BEGIN DATA FOR THIS EXERCISE
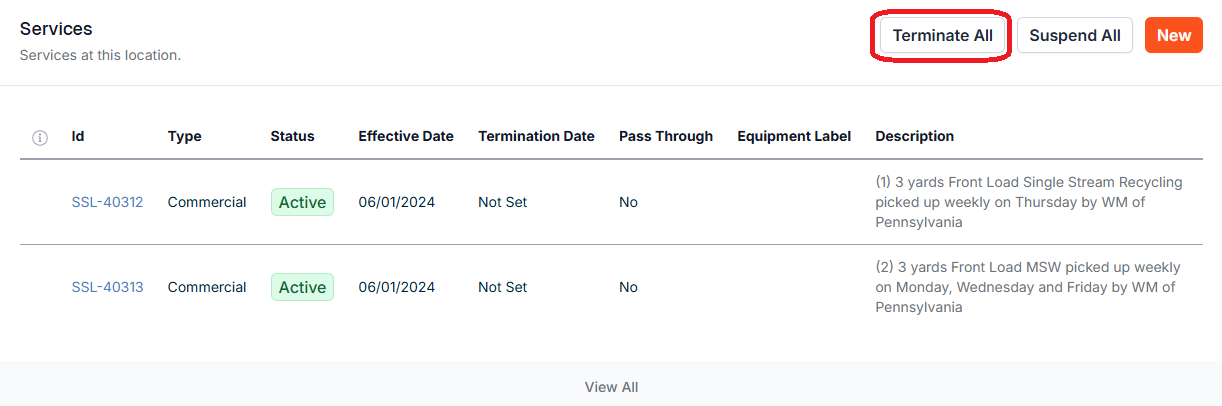The height and width of the screenshot is (406, 1222).
Task: Open service SSL-40313 link
Action: (107, 287)
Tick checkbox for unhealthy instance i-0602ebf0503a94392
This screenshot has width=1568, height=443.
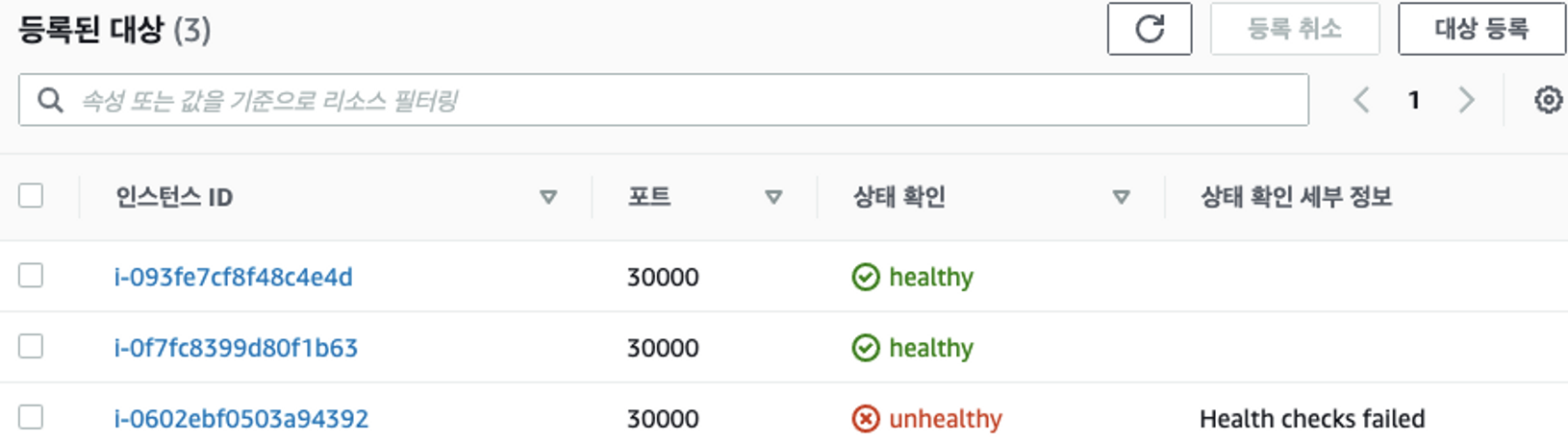(x=31, y=417)
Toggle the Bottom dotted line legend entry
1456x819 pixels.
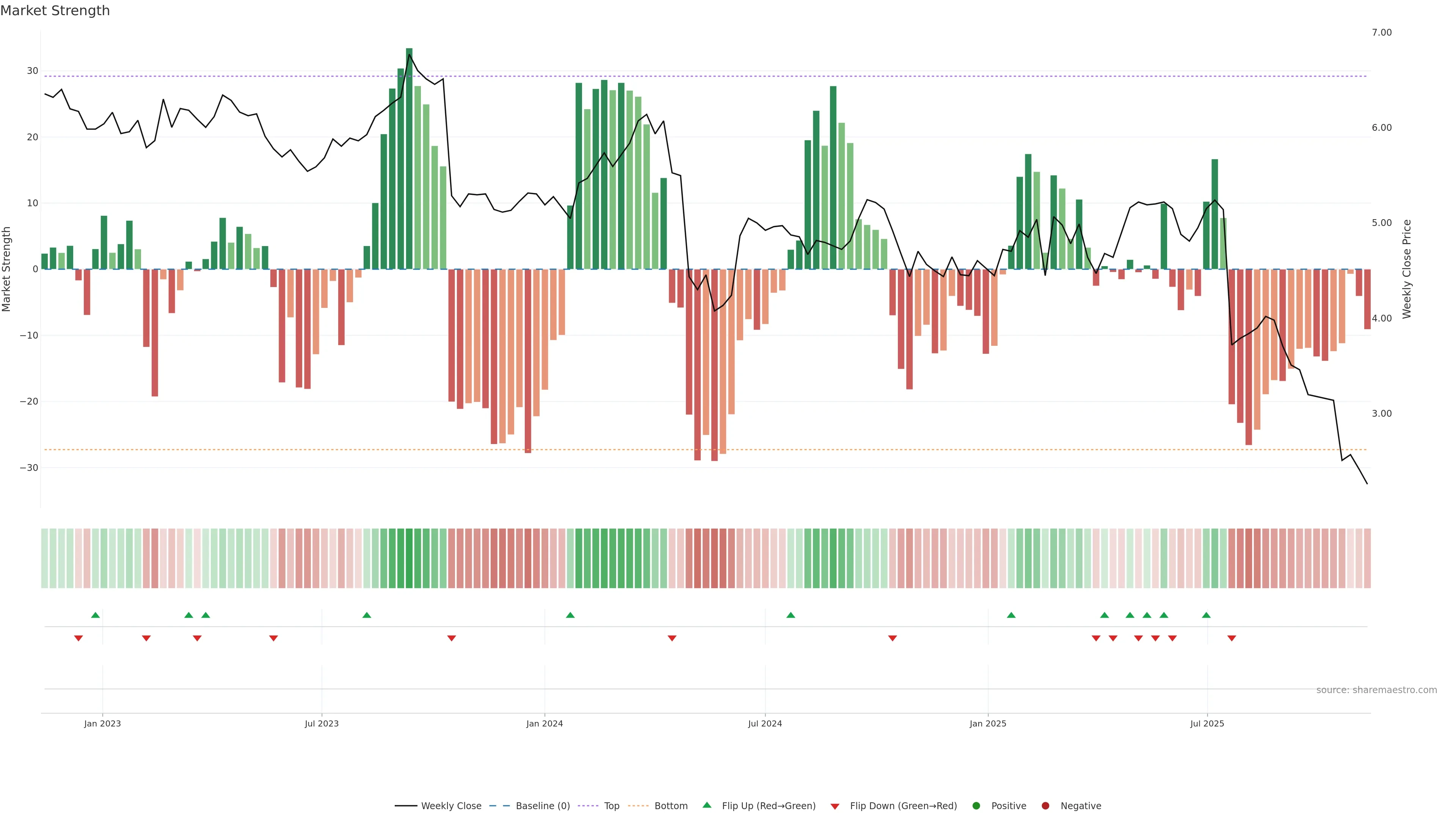[670, 805]
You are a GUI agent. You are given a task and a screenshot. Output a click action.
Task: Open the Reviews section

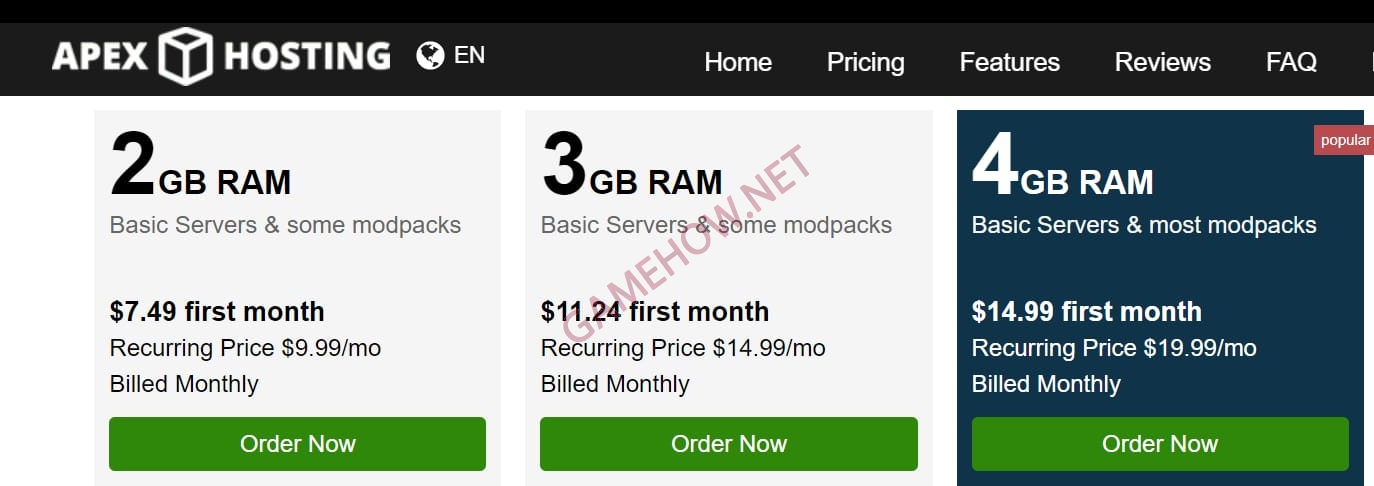pos(1163,62)
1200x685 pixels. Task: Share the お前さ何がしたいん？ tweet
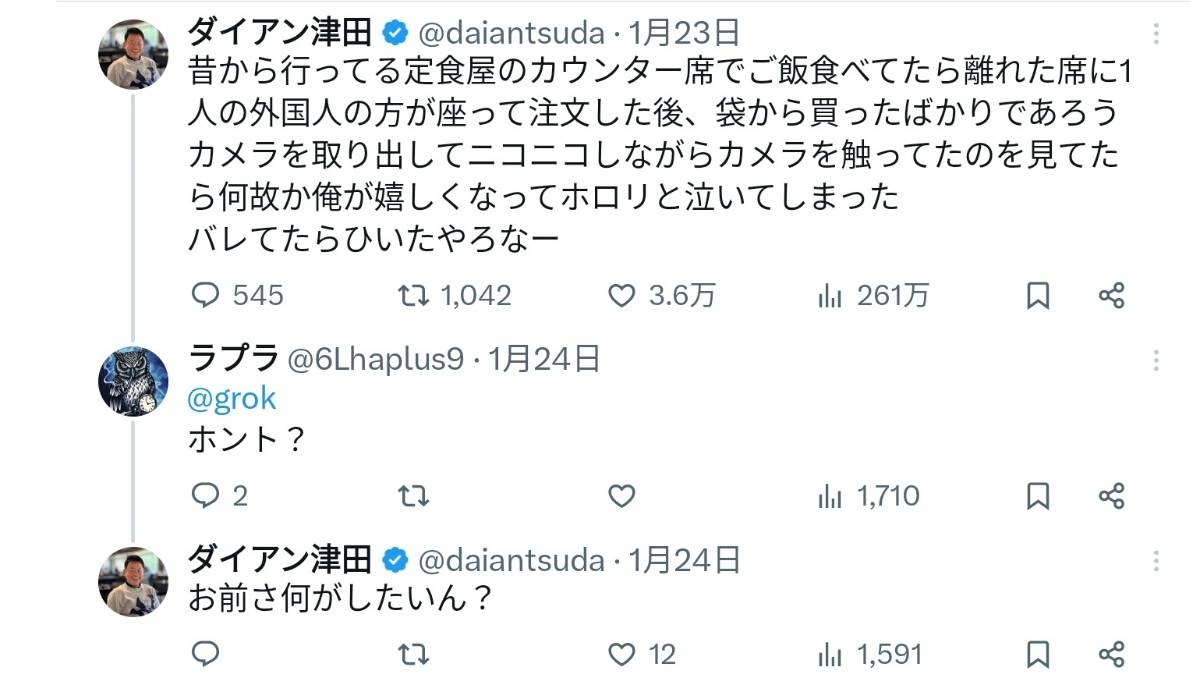(x=1111, y=654)
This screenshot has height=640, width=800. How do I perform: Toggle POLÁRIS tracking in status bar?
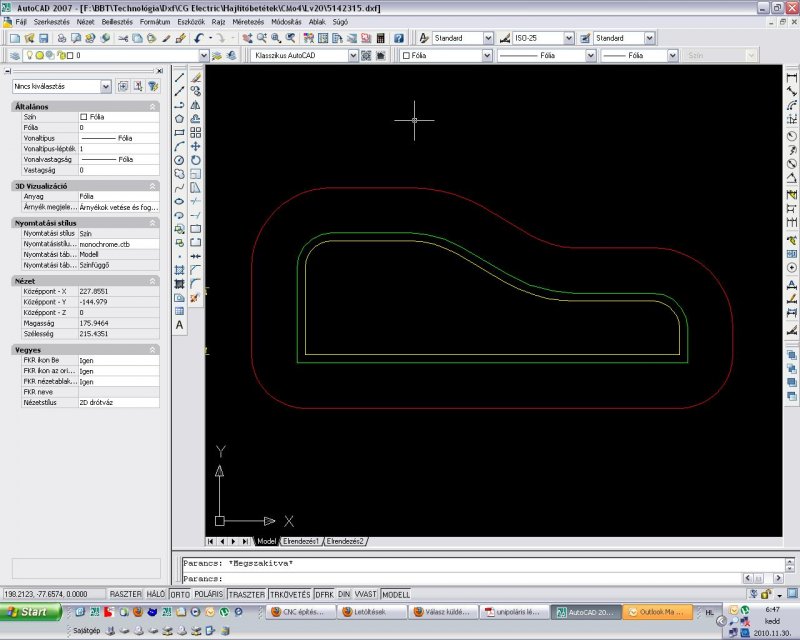pyautogui.click(x=209, y=594)
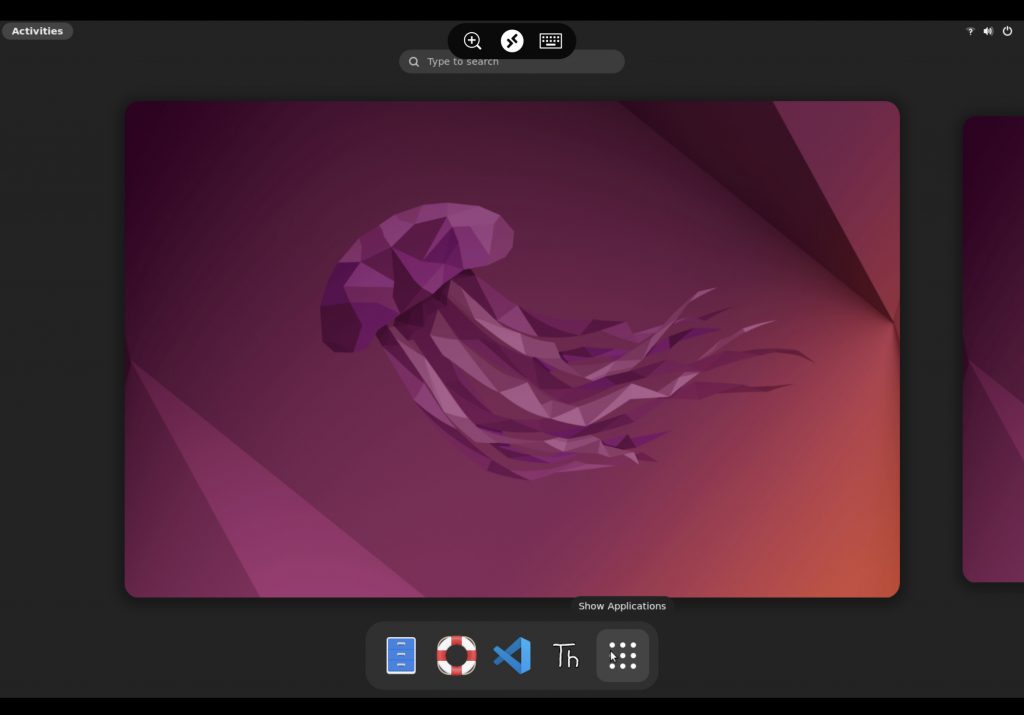Click the empty dark area left of the workspace preview
1024x715 pixels.
click(x=60, y=350)
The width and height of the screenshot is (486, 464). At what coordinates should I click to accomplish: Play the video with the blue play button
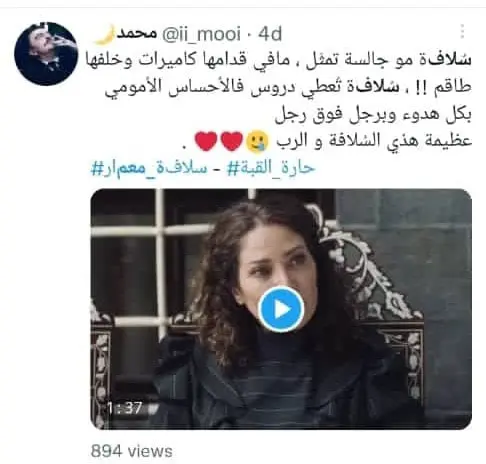tap(282, 309)
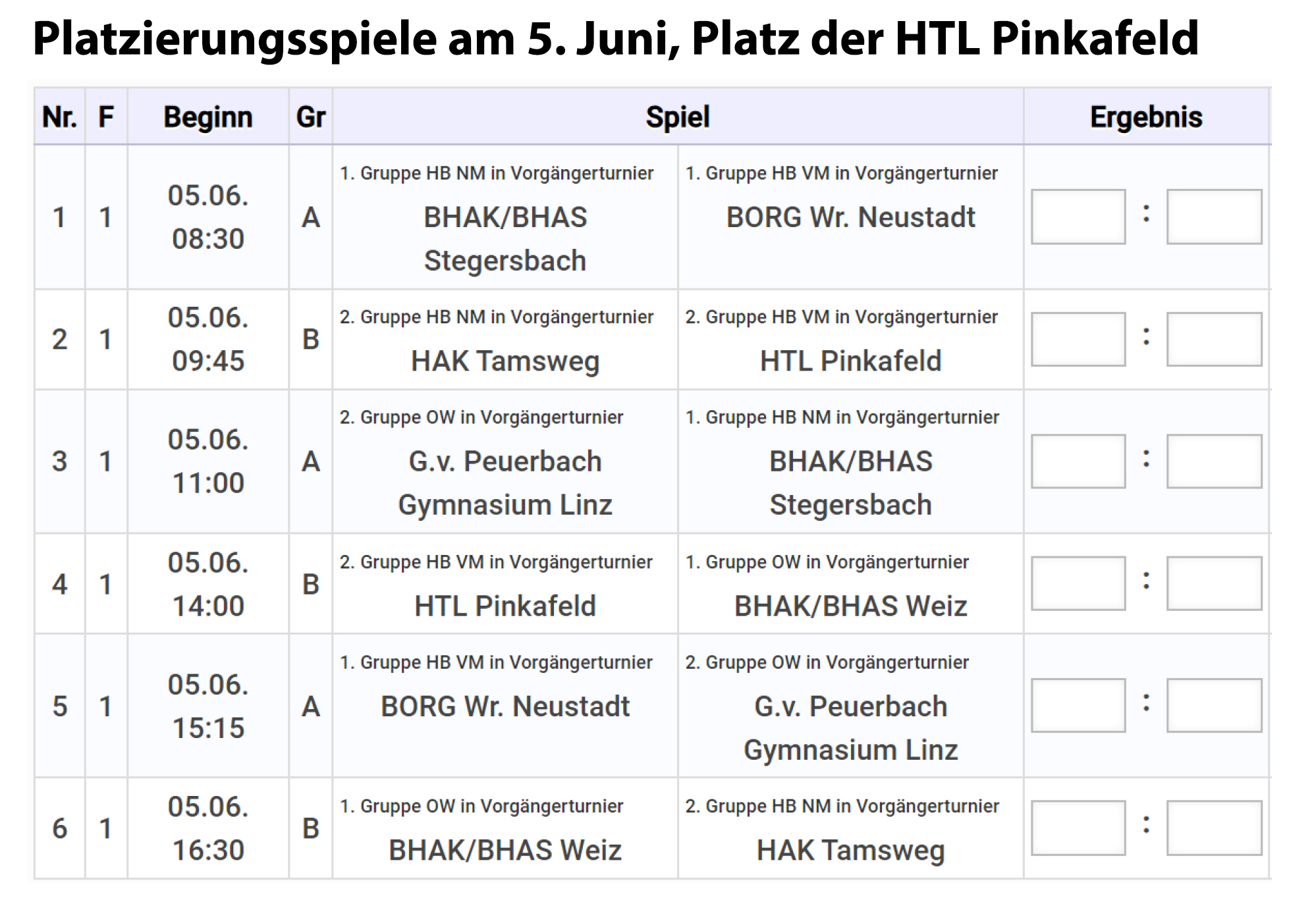The image size is (1316, 898).
Task: Click BORG Wr. Neustadt in match 1
Action: click(x=850, y=217)
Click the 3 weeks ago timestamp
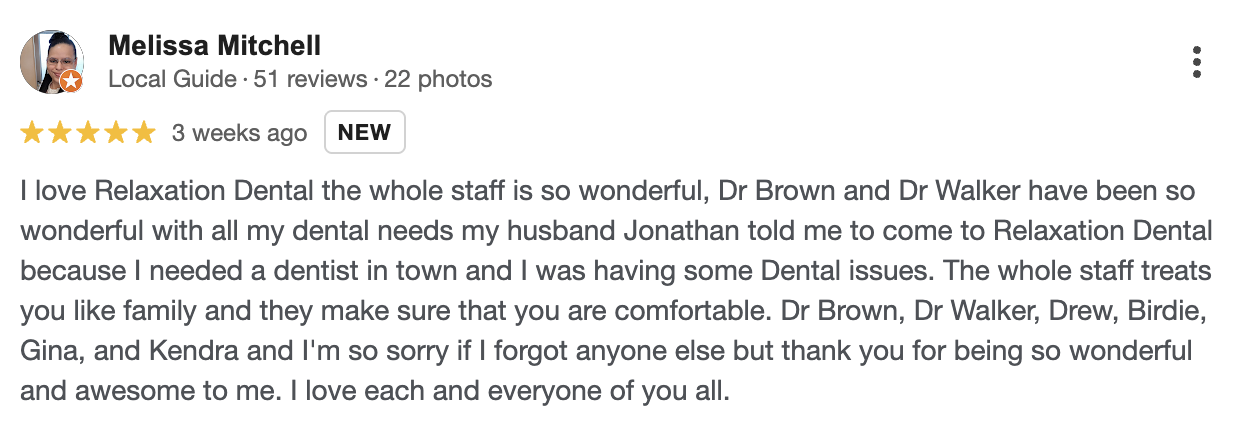 (239, 133)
END DATA FOR THIS EXERCISE
What is needed is every line from the one with "This screenshot has height=640, width=800." to the final line of the listing above, set down exactly and with the pictures left out.

* _REPLY TO THE EXERCISE_:
This screenshot has height=640, width=800. How do I perform: Toggle POLÁRIS tracking in status bar?
pyautogui.click(x=209, y=594)
Click the empty dark area left of the workspace preview
1024x715 pixels.
click(x=60, y=350)
The width and height of the screenshot is (486, 464). At what coordinates should I click to accomplish: Play the video with the blue play button
tap(282, 309)
The image size is (1316, 898).
Task: Click BORG Wr. Neustadt in match 1
Action: click(x=850, y=217)
Click the 3 weeks ago timestamp
 (239, 133)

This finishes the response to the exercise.